Includes 14,500 restricted shares. In accordance with the terms of the Merger Agreement, each restricted share that was outstanding as of immediately prior to the effective time of the merger automatically became fully vested and was converted into the right to receive a cash payment (without interest and subject to any applicable taxes) equal to $14.00.
In accordance with the terms of the Merger Agreement, each Class B Unit of JAX LLC that was outstanding as of immediately prior to the effective time of the merger automatically became fully vested and was exchanged for Company Common Stock in accordance with the terms of the Second Amended and Restated Limited Liability Company Agreement of JAX LLC, dated as of September 28, 2015 (the "Exchange"), and each share of Company Common Stock received in the Exchange was converted into the right to receive a cash payment (without interest and subject to any applicable taxes) equal to $14.00.

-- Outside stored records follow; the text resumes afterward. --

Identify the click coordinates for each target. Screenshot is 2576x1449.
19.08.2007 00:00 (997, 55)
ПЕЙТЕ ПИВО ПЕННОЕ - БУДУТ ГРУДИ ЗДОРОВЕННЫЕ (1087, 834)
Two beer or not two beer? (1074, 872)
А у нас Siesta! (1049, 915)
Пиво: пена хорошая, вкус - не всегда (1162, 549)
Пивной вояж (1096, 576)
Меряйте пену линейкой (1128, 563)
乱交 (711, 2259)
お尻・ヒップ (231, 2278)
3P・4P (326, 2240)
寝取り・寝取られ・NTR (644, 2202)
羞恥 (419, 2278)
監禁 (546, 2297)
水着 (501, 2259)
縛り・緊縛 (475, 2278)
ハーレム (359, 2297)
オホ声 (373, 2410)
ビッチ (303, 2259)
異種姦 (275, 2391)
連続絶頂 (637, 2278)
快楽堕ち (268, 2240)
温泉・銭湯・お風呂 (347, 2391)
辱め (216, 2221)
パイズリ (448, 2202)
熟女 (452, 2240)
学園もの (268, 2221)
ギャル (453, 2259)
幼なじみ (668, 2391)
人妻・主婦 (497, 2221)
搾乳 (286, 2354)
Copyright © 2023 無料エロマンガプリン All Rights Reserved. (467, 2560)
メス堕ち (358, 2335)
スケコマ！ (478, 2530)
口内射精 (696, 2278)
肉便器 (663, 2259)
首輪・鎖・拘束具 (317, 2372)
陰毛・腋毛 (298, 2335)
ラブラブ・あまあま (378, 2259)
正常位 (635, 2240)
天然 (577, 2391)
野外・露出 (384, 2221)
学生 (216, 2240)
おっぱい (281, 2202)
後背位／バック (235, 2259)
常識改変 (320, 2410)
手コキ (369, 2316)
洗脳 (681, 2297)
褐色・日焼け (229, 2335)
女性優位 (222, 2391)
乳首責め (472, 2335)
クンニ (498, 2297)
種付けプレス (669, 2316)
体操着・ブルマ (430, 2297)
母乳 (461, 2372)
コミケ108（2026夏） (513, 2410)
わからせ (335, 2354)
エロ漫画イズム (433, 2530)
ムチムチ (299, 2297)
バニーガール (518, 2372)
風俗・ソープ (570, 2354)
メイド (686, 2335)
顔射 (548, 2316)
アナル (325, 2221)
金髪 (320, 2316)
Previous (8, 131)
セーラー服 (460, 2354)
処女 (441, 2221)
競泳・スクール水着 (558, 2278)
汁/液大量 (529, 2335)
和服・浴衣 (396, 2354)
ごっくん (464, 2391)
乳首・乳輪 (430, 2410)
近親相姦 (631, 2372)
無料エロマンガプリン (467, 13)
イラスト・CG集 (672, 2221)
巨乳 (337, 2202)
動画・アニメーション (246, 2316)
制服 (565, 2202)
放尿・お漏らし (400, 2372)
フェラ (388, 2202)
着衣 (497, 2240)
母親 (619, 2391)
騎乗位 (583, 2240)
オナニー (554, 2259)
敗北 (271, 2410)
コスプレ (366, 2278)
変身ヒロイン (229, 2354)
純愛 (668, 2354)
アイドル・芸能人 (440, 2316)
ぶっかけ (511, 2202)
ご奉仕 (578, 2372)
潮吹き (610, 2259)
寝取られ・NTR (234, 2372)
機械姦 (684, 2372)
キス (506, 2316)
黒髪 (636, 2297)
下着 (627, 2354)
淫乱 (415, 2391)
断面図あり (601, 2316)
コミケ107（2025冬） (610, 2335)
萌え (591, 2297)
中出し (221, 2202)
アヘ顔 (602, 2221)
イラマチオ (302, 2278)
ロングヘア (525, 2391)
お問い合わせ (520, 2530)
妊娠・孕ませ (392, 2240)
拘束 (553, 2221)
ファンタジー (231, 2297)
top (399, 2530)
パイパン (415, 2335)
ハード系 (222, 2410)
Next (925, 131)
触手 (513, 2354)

In accordance with the terms of the Merger Agreement, each option to purchase Company Common Stock that was outstanding as of immediately prior to the effective time of the merger became fully vested and was converted into the right to receive a cash payment (without interest and subject to any applicable taxes) equal to the product of (i) the excess, if any, of the per share merger consideration of $14.00 over the exercise price per share of such option as of immediately prior to the effective time, and (ii) the number of shares of Company Common Stock subject to such option as of immediately prior to the effective time.
The Class B Units of JAX LLC did not have an expiration date.